Finance, both as equity – shares in companies – and debt – loans to companies or specfic projects – is a fundamental part of the Carbon Web of institutions that support the international fossil fuel industry. A shift away from fossil fuels will require a redirection of the flows of capital. The extraction of oil, gas and coal is driven less by the direct needs of human and social development than by the desire to generate high returns on invested capital. Platform works to redirect this flow via both debt and equity finance in two key projects.

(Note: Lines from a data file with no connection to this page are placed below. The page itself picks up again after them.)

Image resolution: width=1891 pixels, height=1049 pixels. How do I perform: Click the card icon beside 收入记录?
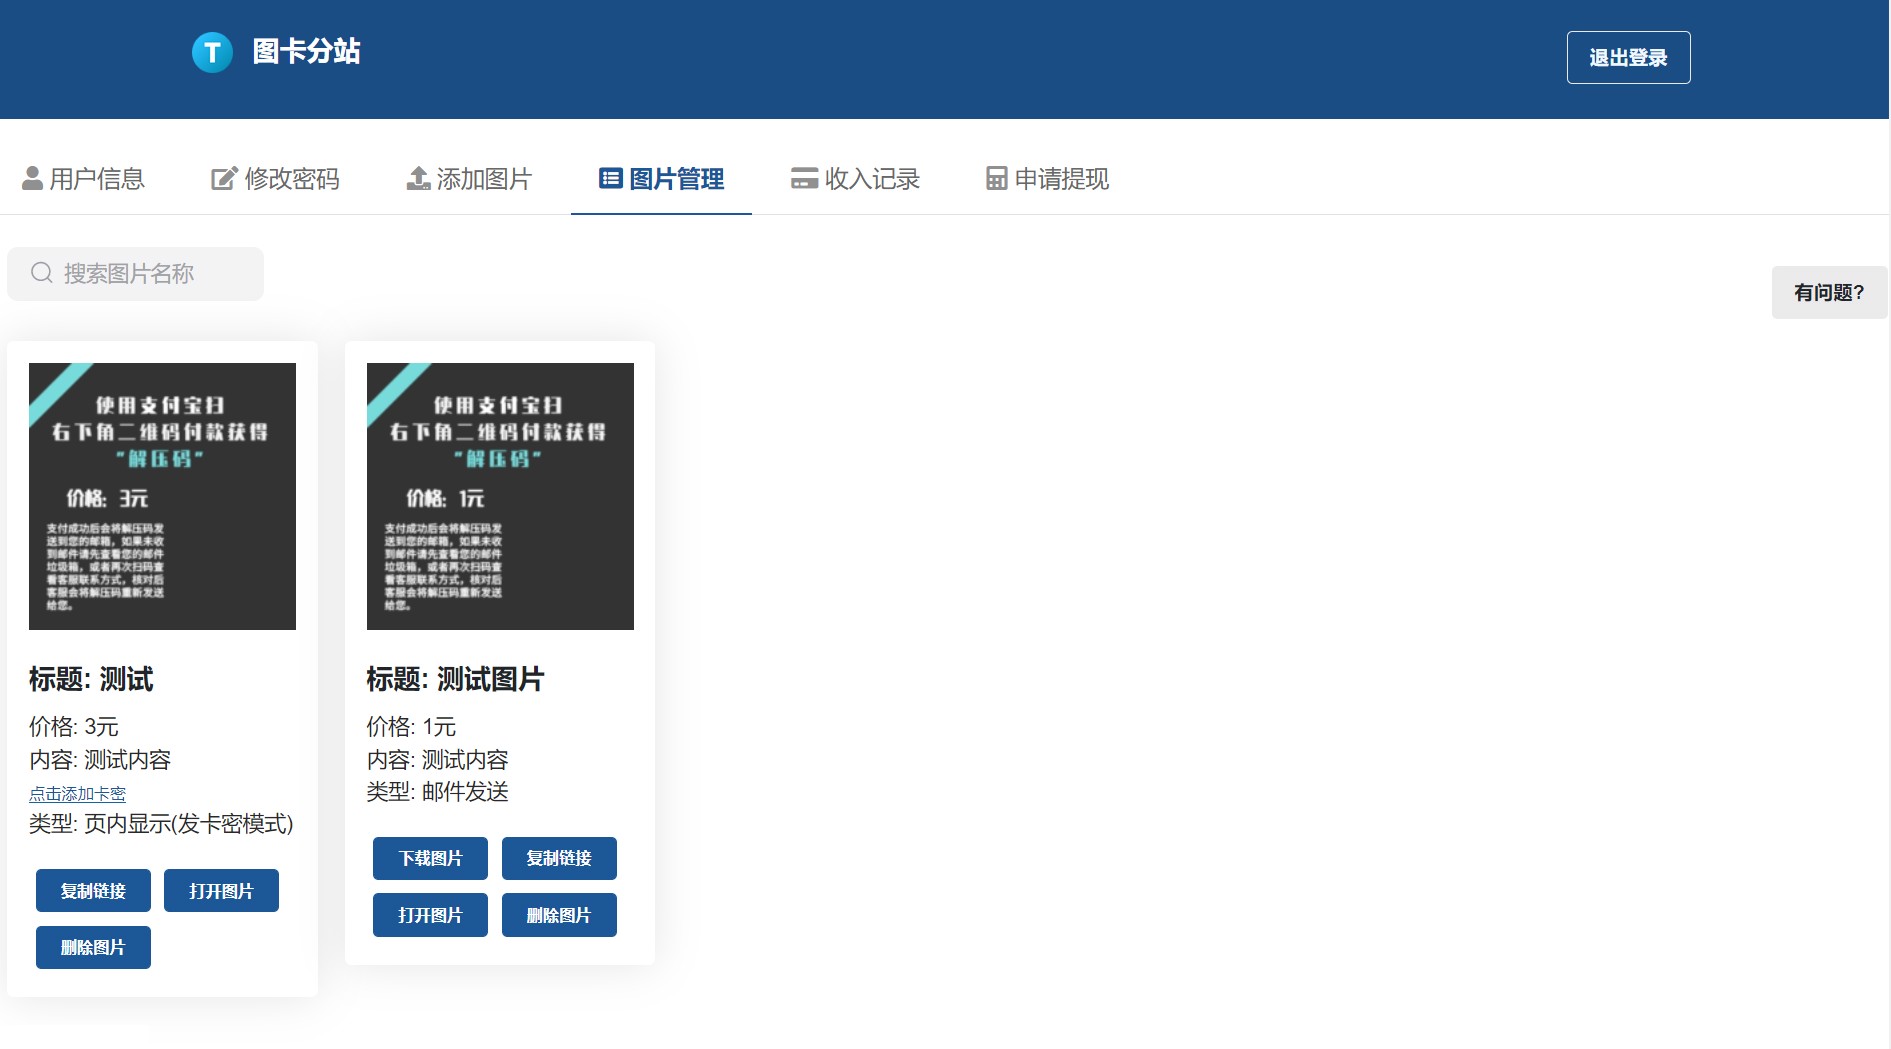pyautogui.click(x=804, y=179)
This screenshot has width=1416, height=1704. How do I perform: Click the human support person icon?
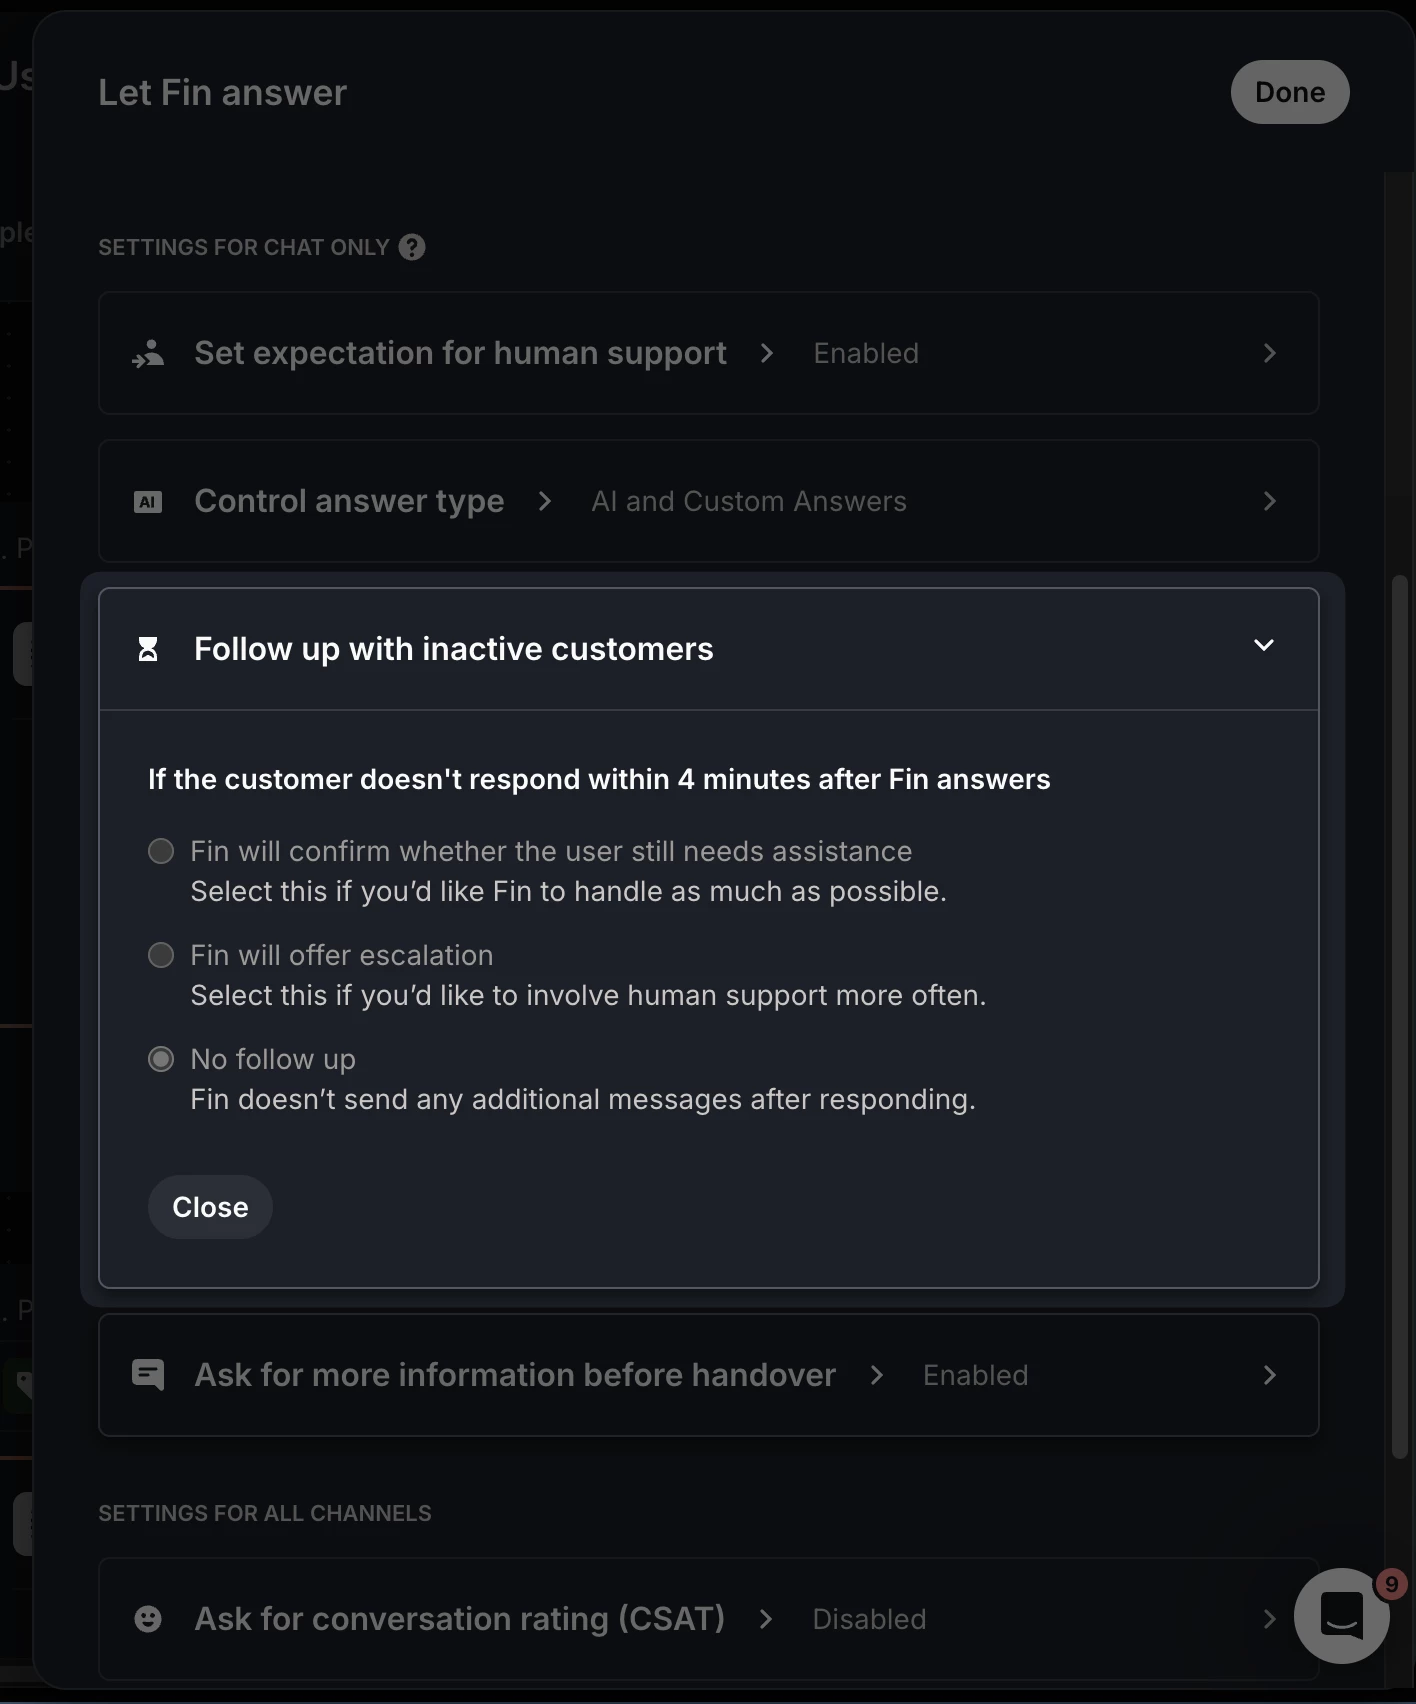pyautogui.click(x=148, y=353)
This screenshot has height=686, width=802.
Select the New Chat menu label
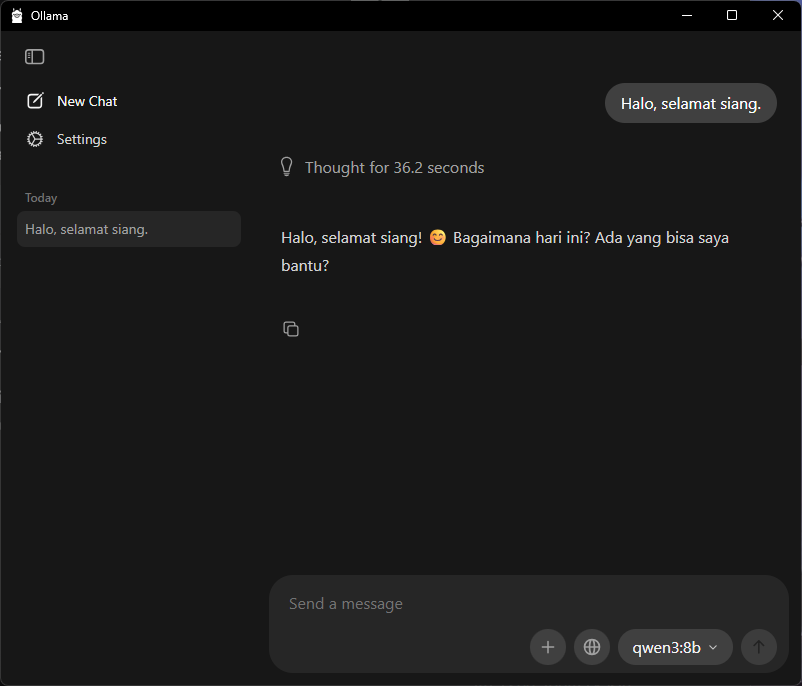[x=87, y=101]
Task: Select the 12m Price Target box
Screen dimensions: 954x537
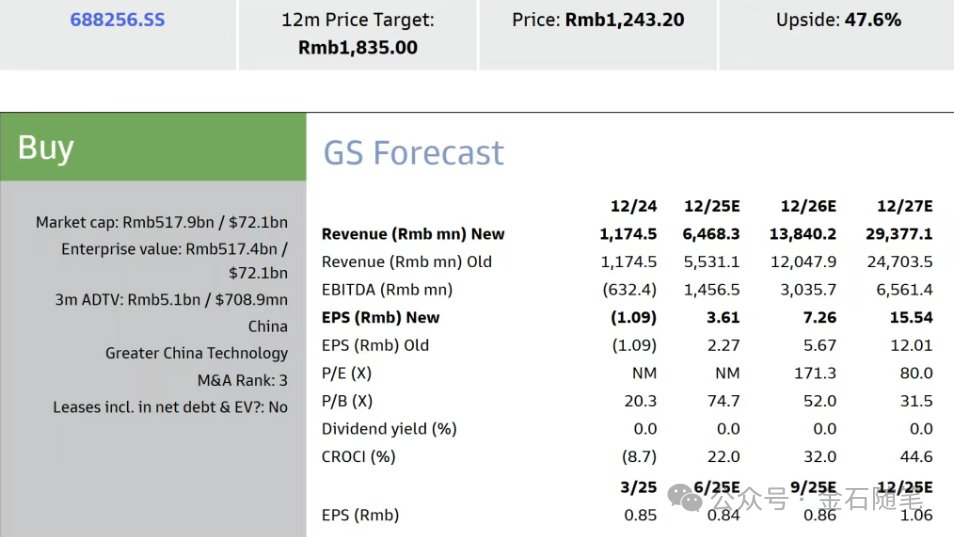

The tar sands are described as an ‘unconventional’ resource because massive inputs of energy and machinery create carbon dioxide emissions several times those of ‘conventional’ fuel. Tar sands extraction in Canada threatens the livelihoods of First Nations communities through the destruction of forests and the pollution of rivers. International oil companies were long reluctant to invest in ‘unconventional’ fuels, mainly because of the high production costs, but reduced access to ‘conventional’ oil has led Shell to hold 30% of its reserves in tar sands, and BP to push forward with its investments despite strong oppostion. Platform is in constant dialogue with institutional investors about the systemic risks in the oil and gas sector as well as in specific projects and oil provinces.
UK high-street banks
UK banks rank highly in global investments in oil, gas and coal projects. The Royal Bank of Scotland has over the past ten years financed more of the sector than any other UK bank, and its risk asset portfolio has carbon emissions embedded in it that are greater than those of the country of Scotland. Platform has led research on the bank’s activities and worked to support groups of students, campaigners and taxpayers to hold RBS accountable and push it to change its lending policy and behaviour.